** Available records follows **
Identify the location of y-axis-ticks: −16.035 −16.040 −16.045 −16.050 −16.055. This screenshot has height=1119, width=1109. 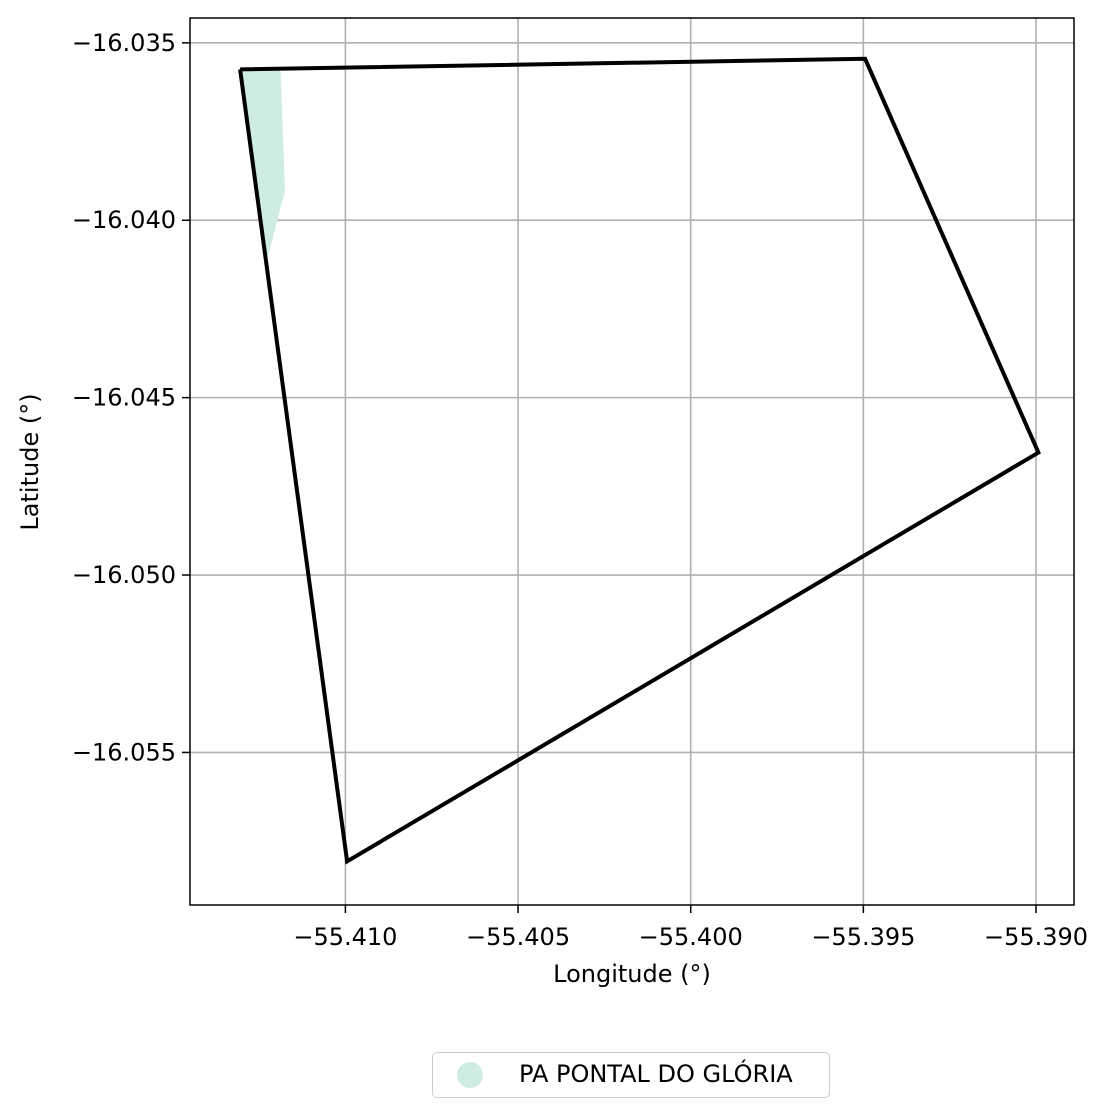
(131, 398).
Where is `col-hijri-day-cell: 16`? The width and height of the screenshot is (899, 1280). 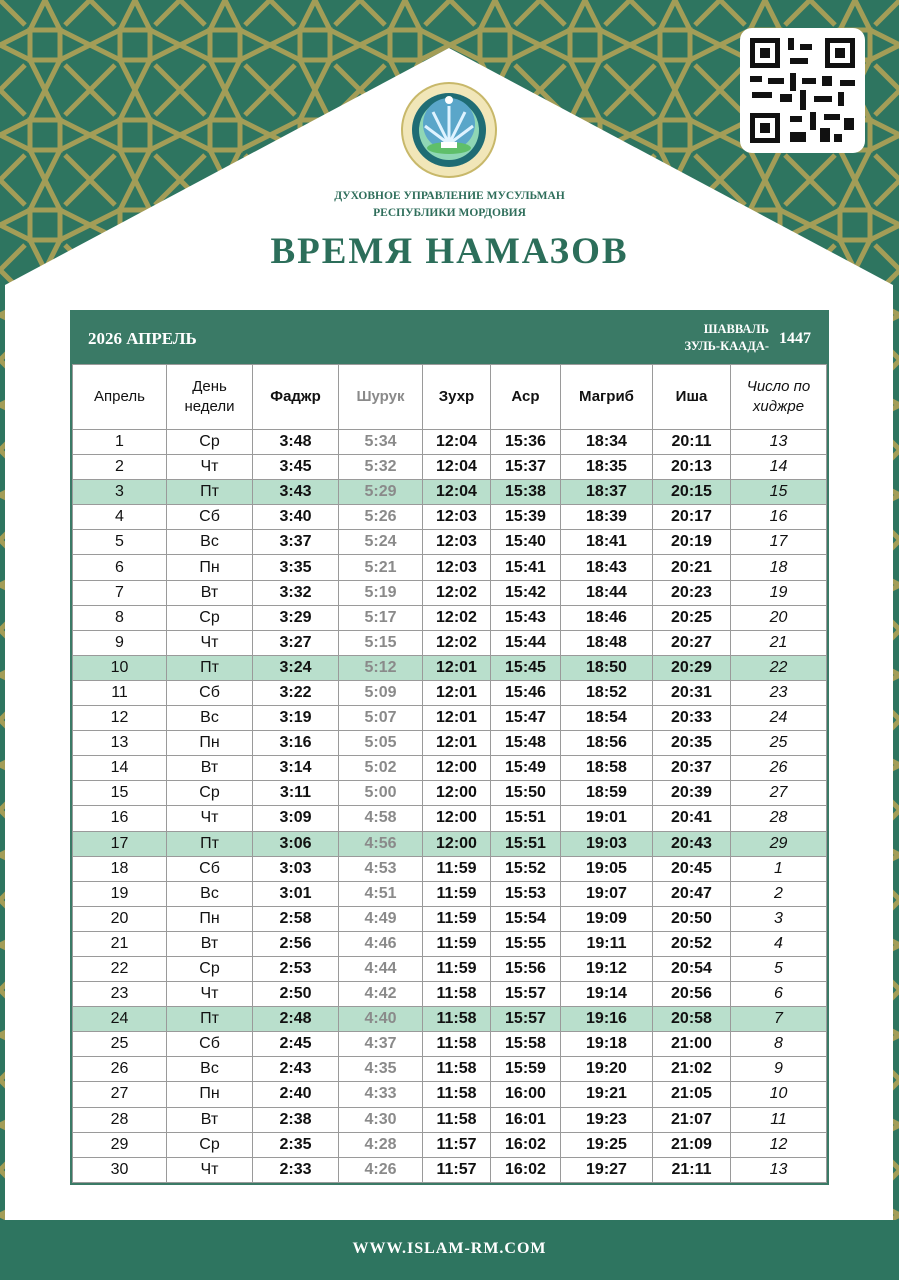 col-hijri-day-cell: 16 is located at coordinates (778, 518).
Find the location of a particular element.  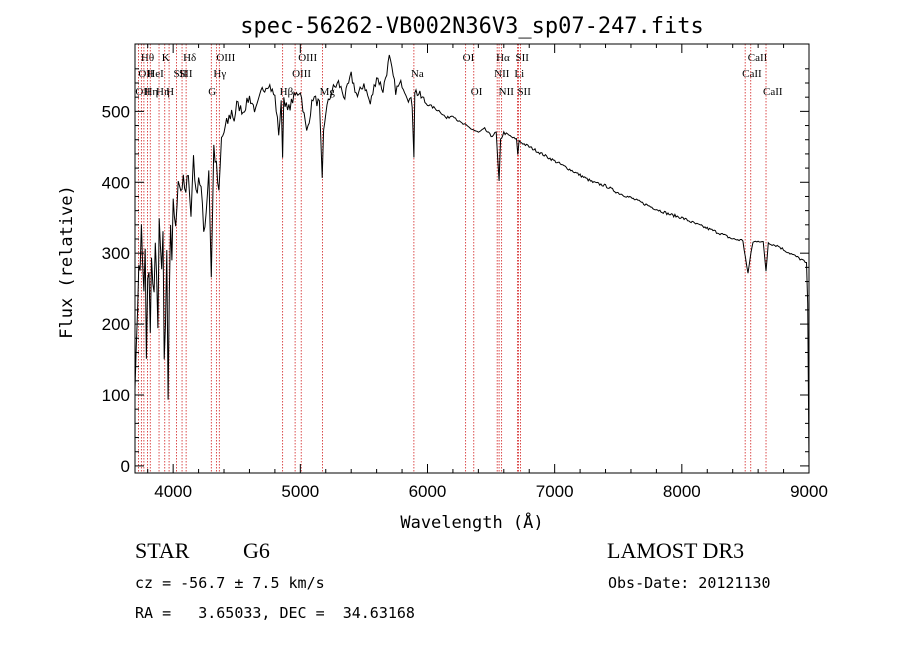

spectral-line-label: Hδ is located at coordinates (190, 58).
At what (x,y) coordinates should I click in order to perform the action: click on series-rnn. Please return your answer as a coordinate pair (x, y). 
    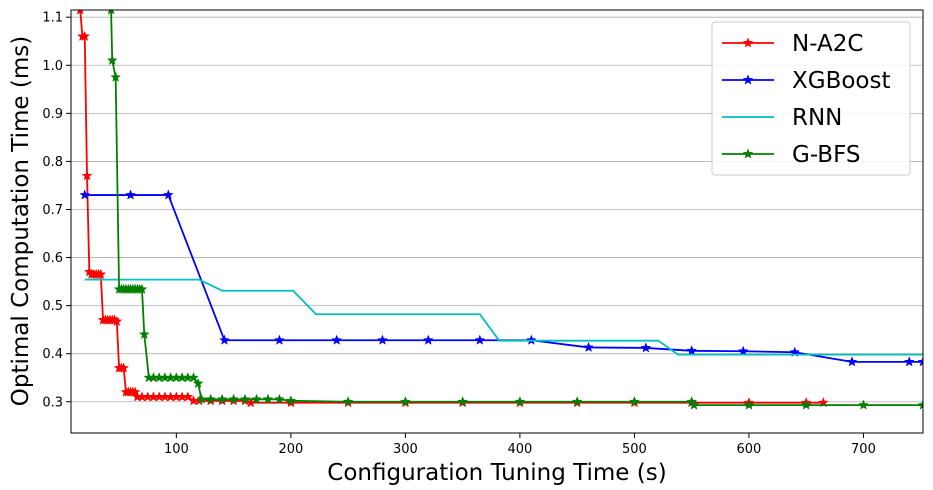
    Looking at the image, I should click on (504, 317).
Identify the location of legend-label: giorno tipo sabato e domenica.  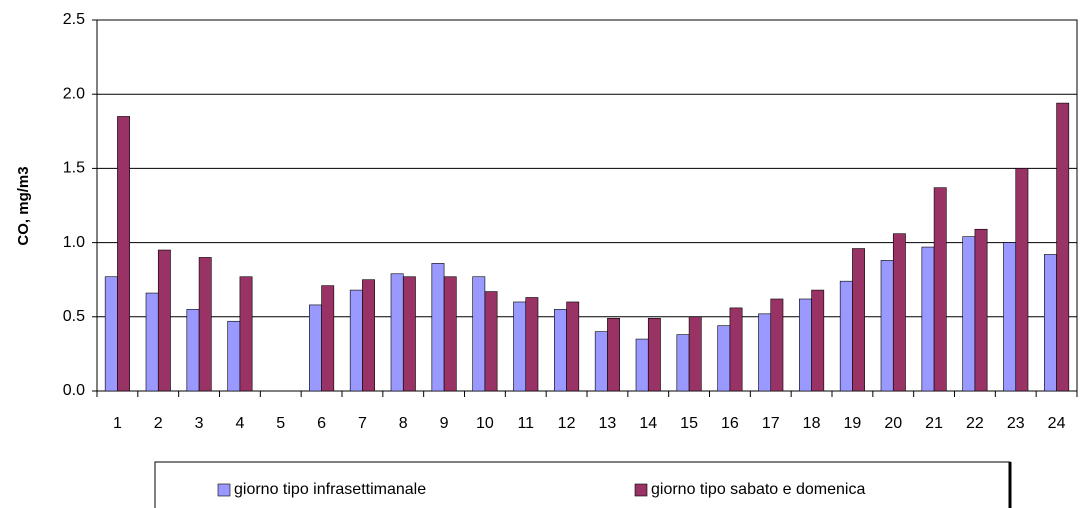
(758, 490).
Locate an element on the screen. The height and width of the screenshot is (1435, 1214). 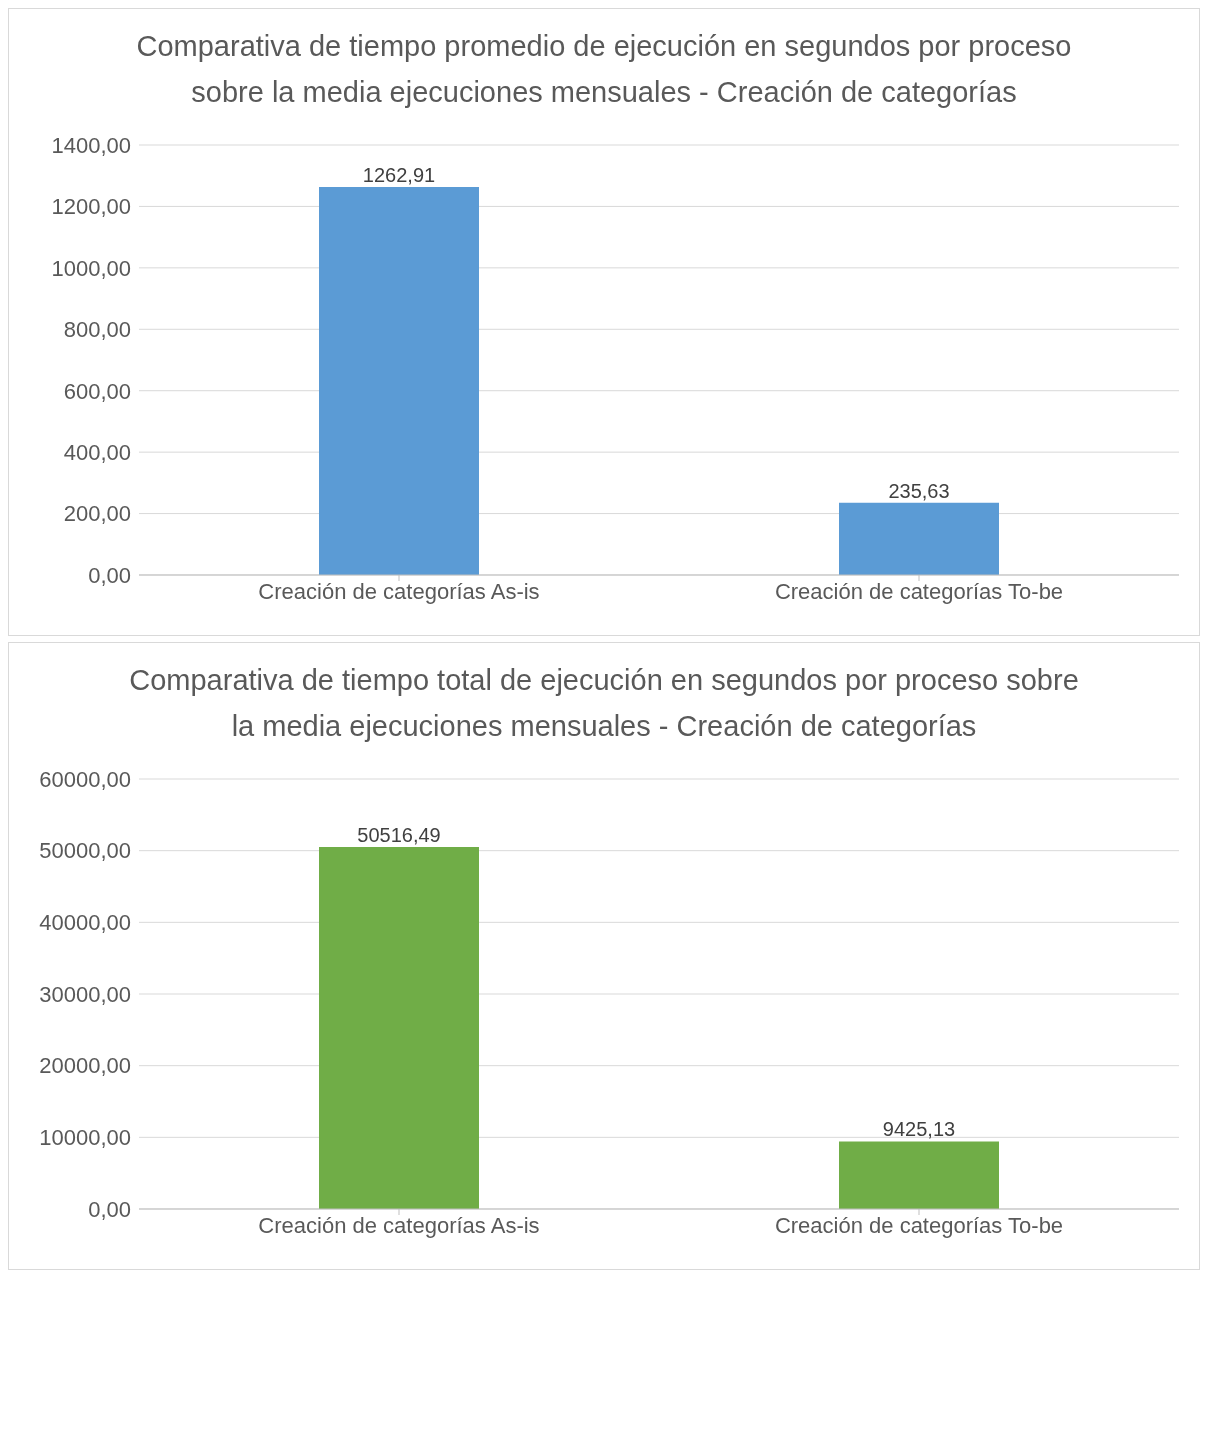
y-tick-label: 20000,00 is located at coordinates (85, 1066).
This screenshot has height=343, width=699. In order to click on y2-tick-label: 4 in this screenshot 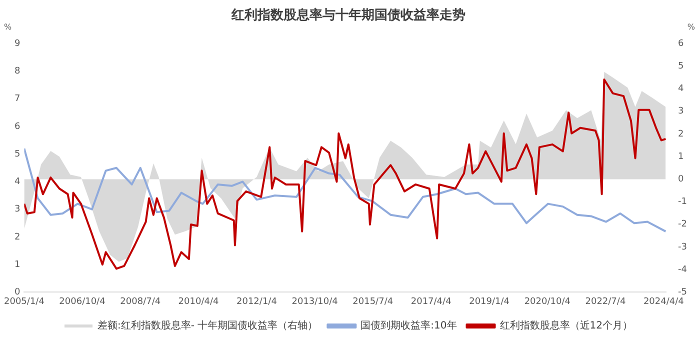, I will do `click(681, 89)`.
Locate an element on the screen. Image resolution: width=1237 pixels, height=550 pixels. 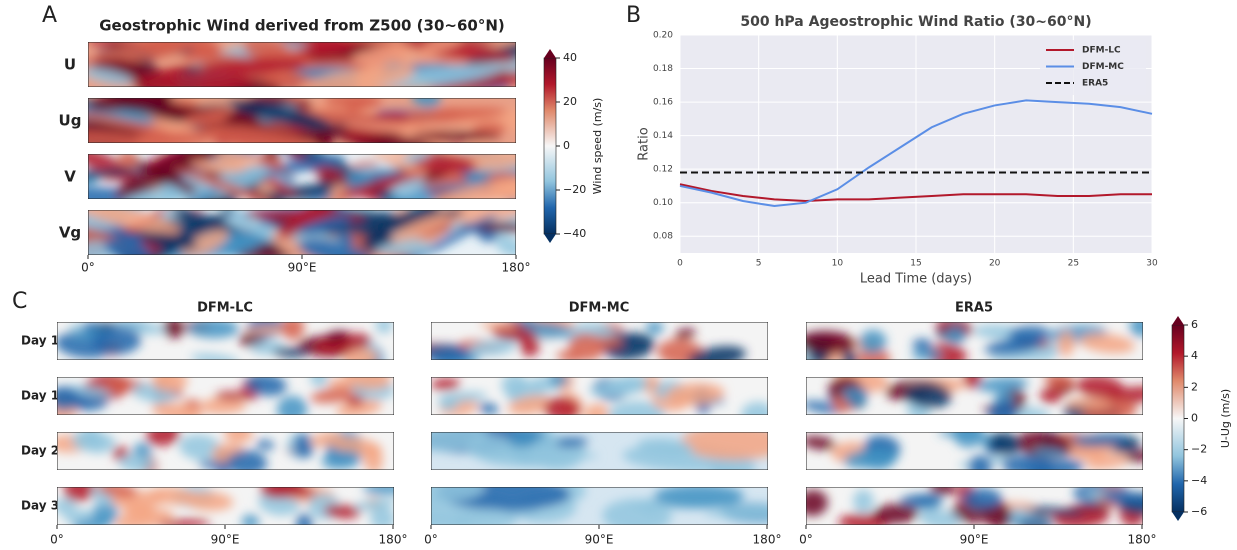
panel-label: B is located at coordinates (634, 16).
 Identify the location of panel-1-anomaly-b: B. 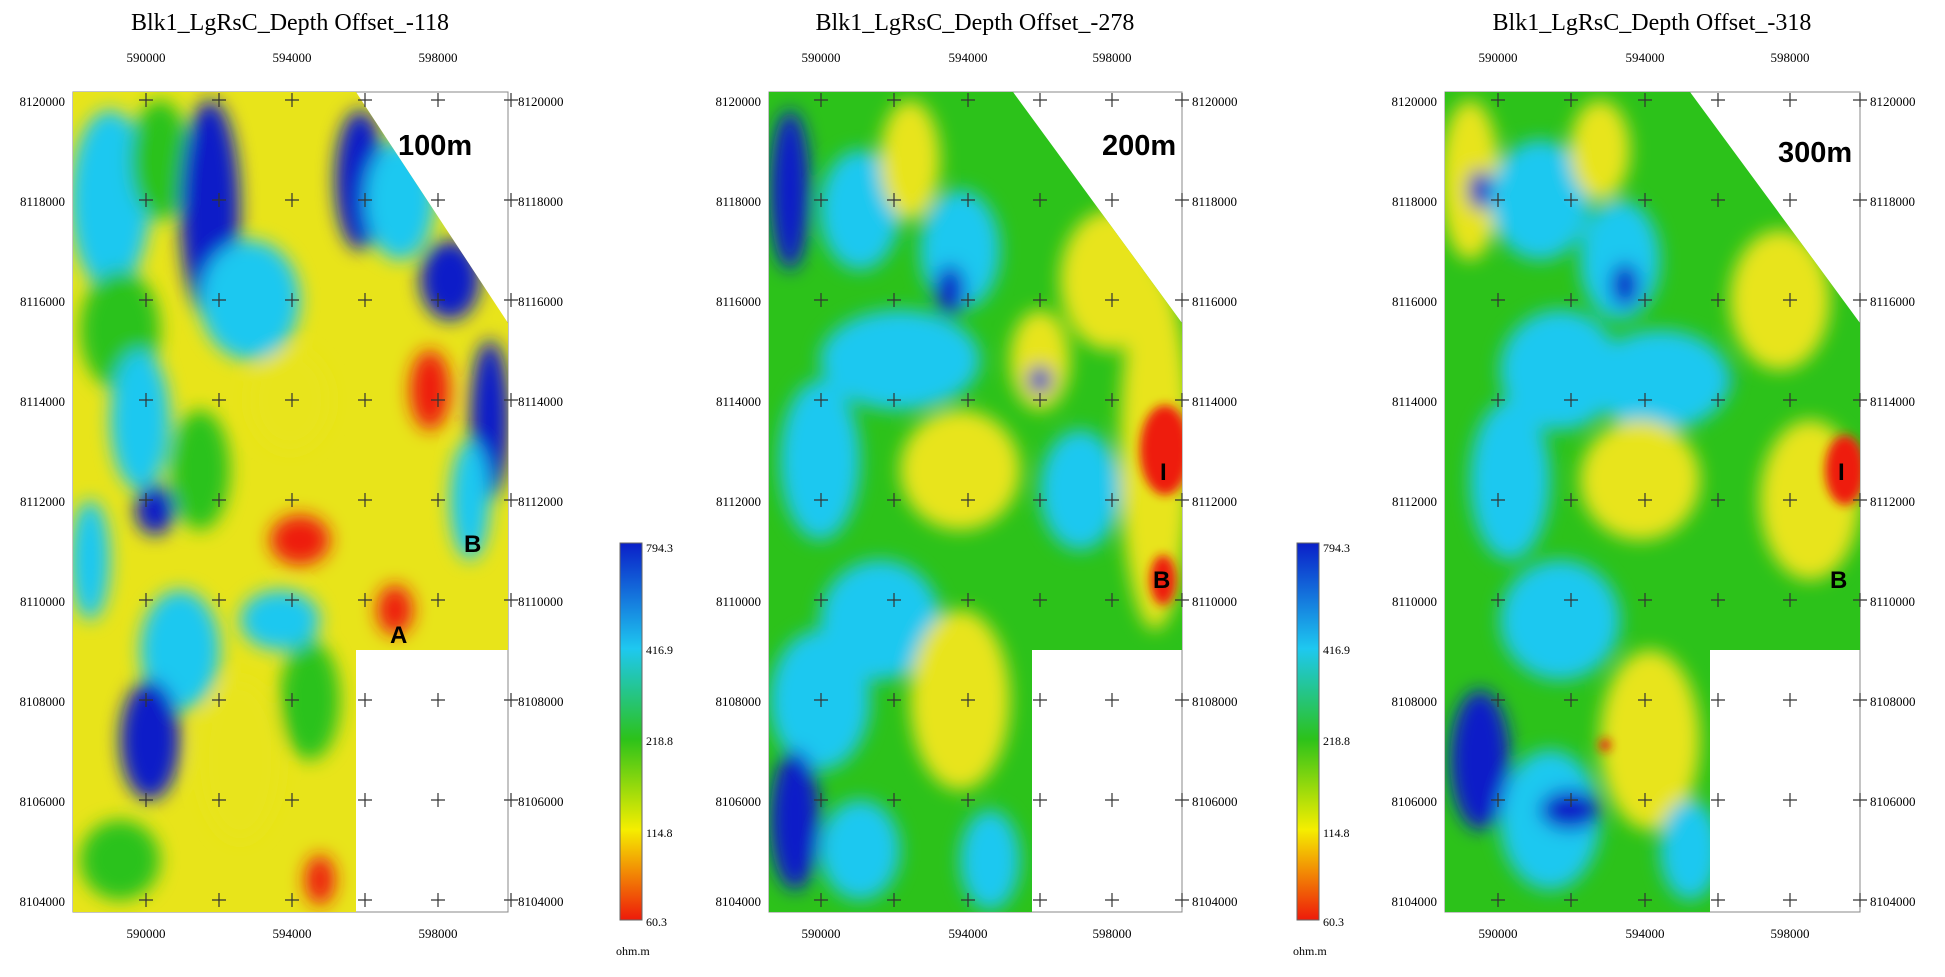
(472, 544).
** End of Available records **
Assigned task
Format the stretch of the records from the line containing "At what (x,y)" through the line containing "Looking at the" as a numbered list, skipping blank lines and leaving out the pictures.

Your response
1. At what (x,y) coordinates should I click in order to perform the action: click on series-rnn. Please return your answer as a coordinate pair (x, y). 
2.     Looking at the image, I should click on (504, 317).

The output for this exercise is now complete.